Pour ces objectifs intermédiaires, ils ont les coudées relativement franches car les américains n’interviendront directement que pour défendre Erbil et Bagdad.

La communauté internationale se mobilise aussi pour répondre à l’urgence humanitaire. Quelle est précisément la situation humanitaire dans le nord de l’Irak ?

Depuis une semaine, suite à l’attaque de l’Etat Islamique dans Sinjar, Zoumar et Karakosh, ce sont quelque 200 000 personnes qui ont fui cette région. Beaucoup d’entre eux, notamment plusieurs dizaines de milliers de Yezidis, n’ont eu d’autre choix que de se réfugier dans les monts Sinjar où ils meurent de soif.

Tous ces civils en fuite viennent s’ajouter au million de déplacés qui avaient déjà été chassés du nord et de l’ouest de l’Irak au cours des deux derniers mois. La plupart sont venus trouver refuge au Kurdistan. Les réfugiés s’entassent dans les camps, qui sont totalement débordés. Ils s’installent partout, dans des terrains vagues et des jardins publics. Beaucoup d’entre eux n’ont rien avec eux, car ils ont été dépouillés par les jihadistes.

Sur le plan politique, la situation semble dans l’impasse. Nouri Al-Maliki ne souhaite pas quitter le pouvoir pour laisser la place à Haïdar Al-Abadi. L’Irak peut-il sortir du chaos sans une solution politique rapide ? 
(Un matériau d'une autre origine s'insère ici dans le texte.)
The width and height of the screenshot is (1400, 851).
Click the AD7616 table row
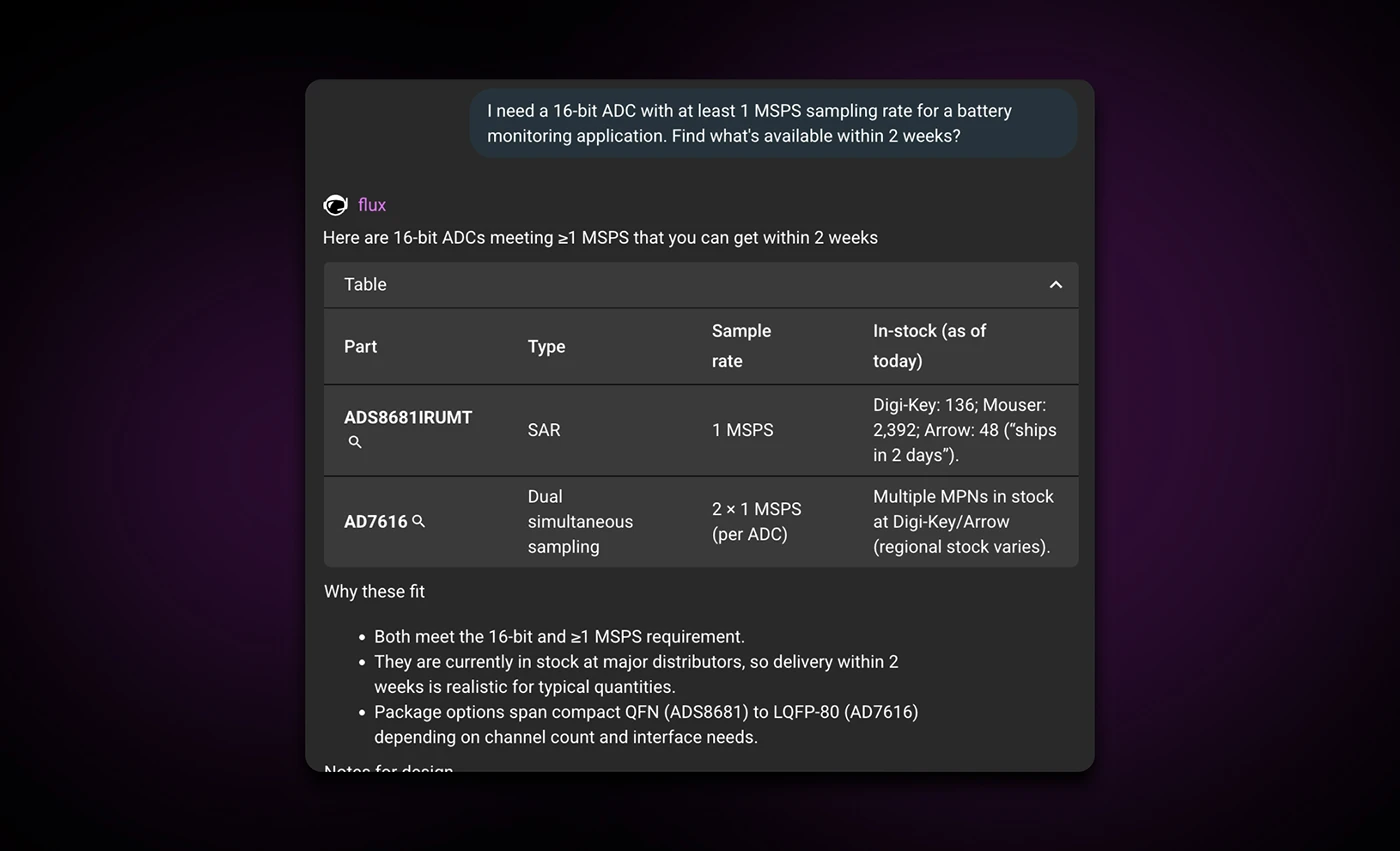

Haidar al Abbadi ne s’installera au poste de Premier ministre que dans deux semaines. A condition que Maliki cède la place, ce qui n’est pas sûr. Celui-ci a beau avoir perdu tous ses soutiens, il détient encore quelques leviers au sein de l’armée, la police, du budget et de la justice irakienne. Il pourrait chercher à créer une situation chaotique pour gêner le processus de transition.

En fait, on peut penser qu’il partirait si on lui donnait des garanties pour son avenir : soit un poste honorifique en Irak, tel que vice-président, par exemple, qui lui conférerait une immunité judiciaire, soit une retraite dorée dans un pays tiers comme en Iran. Si Maliki laisse la place à Abbadi, ce dernier devra faire preuve d’un grand courage politique pour inclure vraiment les sunnites et les kurdes dans un gouvernement inclusif. Or, sa faible surface politique permet de douter qu’il soit capable d’imposer de tels choix aux Chiites, qui contrôlent quasiment tous les rouages à Bagdad. On entre dans une période d’instabilité politique à Bagdad…

Propos recueillis par Quentin Michaud.